# Saved entries
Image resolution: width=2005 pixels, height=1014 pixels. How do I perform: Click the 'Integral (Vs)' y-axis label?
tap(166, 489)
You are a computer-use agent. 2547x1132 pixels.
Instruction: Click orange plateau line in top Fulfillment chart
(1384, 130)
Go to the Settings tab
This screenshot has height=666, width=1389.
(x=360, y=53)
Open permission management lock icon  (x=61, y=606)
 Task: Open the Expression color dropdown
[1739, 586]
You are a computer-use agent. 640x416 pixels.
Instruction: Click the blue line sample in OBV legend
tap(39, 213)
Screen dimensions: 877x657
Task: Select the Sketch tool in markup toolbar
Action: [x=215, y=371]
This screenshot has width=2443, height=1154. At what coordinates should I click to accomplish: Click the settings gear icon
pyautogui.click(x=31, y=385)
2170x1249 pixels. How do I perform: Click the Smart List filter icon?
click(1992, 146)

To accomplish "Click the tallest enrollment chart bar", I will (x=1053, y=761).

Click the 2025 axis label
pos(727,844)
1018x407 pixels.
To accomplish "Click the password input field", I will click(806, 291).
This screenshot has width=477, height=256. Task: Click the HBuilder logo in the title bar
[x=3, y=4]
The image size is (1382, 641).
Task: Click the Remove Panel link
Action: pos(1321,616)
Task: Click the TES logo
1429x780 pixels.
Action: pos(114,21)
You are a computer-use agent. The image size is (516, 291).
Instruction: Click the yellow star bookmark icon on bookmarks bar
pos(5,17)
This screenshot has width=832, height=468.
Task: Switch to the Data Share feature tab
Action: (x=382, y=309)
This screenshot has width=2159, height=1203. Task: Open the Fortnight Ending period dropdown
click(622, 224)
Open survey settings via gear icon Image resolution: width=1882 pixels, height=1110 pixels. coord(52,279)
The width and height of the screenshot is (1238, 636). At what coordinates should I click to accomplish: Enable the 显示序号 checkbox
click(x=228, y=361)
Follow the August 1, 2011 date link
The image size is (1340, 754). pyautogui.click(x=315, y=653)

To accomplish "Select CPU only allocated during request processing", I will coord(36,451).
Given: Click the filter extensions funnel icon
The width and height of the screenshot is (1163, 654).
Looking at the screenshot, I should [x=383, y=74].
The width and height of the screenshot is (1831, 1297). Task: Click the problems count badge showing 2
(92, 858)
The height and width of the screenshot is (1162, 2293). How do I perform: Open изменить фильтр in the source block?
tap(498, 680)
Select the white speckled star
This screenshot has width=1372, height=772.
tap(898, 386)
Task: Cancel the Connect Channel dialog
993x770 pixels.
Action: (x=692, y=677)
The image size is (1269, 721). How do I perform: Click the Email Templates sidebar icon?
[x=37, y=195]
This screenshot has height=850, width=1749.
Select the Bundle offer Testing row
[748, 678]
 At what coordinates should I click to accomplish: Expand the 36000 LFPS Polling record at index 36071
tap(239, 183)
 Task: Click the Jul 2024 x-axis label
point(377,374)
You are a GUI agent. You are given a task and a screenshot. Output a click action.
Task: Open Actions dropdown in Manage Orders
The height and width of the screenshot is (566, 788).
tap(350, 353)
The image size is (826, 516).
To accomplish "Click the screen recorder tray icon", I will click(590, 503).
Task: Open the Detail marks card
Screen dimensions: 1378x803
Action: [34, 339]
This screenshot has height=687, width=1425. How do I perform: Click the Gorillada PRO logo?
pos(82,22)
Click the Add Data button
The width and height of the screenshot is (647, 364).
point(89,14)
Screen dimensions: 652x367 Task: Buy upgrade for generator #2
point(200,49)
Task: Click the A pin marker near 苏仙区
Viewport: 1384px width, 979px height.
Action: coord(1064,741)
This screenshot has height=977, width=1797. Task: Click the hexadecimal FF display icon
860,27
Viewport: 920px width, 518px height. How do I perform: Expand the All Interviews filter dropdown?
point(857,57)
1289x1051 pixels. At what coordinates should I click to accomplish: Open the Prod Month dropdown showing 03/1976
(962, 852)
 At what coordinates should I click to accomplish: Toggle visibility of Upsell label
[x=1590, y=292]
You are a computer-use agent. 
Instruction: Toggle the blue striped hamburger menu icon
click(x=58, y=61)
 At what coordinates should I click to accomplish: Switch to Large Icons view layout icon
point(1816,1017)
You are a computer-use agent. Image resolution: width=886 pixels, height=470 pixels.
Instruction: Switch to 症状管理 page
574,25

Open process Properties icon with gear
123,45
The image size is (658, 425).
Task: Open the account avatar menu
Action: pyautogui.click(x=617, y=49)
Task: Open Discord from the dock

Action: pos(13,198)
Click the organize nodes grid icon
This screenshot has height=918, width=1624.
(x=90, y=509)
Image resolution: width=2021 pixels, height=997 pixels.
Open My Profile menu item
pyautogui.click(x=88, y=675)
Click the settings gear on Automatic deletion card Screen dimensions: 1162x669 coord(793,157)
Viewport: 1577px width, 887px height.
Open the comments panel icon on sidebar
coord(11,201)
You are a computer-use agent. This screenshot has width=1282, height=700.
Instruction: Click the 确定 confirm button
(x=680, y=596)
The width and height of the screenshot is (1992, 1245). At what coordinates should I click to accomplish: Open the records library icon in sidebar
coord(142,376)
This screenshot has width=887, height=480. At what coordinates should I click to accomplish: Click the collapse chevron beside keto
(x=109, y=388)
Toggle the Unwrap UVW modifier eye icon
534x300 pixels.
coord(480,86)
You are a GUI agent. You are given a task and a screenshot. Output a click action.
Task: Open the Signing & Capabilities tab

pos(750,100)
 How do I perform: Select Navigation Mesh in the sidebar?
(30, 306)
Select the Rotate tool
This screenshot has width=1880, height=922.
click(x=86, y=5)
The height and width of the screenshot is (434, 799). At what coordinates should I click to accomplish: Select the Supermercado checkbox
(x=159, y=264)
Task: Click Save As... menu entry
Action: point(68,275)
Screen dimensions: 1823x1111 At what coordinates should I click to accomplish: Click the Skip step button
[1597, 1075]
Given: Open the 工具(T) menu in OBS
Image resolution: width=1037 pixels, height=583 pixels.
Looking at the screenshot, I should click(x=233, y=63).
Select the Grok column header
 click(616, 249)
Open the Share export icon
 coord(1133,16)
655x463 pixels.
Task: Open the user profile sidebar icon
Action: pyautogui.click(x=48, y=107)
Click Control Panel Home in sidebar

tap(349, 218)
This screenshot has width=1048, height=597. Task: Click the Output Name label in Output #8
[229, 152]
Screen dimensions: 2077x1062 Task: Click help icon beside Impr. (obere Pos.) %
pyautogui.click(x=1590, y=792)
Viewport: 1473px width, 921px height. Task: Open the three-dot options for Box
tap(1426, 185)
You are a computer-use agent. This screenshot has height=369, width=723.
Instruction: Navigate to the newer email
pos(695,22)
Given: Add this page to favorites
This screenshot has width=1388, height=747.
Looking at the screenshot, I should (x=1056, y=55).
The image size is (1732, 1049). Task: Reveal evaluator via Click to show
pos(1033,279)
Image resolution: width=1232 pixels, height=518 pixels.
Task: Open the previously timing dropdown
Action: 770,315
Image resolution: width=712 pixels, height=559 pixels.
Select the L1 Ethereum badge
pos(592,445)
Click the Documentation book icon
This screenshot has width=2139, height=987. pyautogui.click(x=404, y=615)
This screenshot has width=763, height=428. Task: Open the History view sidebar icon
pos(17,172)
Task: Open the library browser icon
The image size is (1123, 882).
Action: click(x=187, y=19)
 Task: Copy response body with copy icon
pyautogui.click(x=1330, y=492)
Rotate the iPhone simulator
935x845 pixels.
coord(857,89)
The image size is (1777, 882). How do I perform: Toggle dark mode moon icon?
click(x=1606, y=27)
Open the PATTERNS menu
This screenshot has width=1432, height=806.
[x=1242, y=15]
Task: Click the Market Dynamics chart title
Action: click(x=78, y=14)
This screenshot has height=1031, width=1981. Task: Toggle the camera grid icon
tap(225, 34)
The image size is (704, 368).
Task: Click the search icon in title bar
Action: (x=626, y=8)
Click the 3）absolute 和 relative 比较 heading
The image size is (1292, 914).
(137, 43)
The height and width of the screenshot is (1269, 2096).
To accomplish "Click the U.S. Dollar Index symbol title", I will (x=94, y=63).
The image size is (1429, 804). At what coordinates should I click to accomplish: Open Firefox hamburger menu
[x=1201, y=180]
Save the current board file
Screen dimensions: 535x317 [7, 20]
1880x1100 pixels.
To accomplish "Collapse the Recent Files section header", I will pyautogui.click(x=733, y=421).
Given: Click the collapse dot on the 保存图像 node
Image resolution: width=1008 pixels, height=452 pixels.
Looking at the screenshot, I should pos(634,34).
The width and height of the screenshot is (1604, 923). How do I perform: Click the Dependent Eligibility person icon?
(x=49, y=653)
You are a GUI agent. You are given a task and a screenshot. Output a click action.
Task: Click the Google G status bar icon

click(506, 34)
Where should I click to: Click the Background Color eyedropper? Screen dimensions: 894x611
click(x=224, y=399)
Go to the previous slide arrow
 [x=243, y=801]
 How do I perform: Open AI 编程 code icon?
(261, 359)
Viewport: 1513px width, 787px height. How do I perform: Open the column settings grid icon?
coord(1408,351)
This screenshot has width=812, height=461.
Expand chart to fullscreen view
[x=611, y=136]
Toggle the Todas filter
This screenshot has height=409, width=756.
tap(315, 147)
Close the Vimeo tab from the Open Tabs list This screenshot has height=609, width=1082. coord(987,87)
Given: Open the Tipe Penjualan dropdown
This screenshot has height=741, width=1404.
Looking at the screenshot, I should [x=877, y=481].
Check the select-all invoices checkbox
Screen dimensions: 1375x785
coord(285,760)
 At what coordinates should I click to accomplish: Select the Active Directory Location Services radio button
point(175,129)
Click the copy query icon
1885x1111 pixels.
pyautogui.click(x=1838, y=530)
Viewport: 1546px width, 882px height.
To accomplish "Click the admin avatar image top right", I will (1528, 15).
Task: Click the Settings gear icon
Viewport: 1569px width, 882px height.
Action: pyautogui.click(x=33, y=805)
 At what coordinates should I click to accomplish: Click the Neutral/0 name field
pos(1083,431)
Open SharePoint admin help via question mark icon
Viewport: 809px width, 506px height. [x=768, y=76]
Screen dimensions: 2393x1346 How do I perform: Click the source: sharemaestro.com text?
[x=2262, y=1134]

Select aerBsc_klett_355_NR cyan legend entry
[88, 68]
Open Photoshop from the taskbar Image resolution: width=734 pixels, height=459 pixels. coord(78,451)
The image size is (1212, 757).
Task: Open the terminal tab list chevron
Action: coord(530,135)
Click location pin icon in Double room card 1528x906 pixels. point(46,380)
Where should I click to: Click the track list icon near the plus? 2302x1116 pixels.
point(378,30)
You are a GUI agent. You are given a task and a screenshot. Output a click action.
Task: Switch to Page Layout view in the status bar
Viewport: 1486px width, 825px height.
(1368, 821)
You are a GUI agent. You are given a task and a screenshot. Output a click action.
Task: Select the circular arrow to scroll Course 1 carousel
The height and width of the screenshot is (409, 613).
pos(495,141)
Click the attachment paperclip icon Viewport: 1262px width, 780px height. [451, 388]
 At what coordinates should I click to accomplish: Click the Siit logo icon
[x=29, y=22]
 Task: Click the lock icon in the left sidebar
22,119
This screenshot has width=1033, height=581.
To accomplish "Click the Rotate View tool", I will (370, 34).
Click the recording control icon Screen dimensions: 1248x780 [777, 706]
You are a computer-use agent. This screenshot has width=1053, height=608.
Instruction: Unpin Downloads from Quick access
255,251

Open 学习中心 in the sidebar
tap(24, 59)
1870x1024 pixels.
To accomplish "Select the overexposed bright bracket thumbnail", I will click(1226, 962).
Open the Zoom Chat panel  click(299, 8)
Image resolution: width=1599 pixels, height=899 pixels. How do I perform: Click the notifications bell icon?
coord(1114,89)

# Task details
From the entries above, give again exactly the lines running from the line with "Expand chart to fullscreen view" to the line with "Given: Open the Tipe Penjualan dropdown"; include both of those lines.

# Exercise answer
Expand chart to fullscreen view
[x=611, y=136]
Toggle the Todas filter
This screenshot has height=409, width=756.
tap(315, 147)
Close the Vimeo tab from the Open Tabs list This screenshot has height=609, width=1082. coord(987,87)
Given: Open the Tipe Penjualan dropdown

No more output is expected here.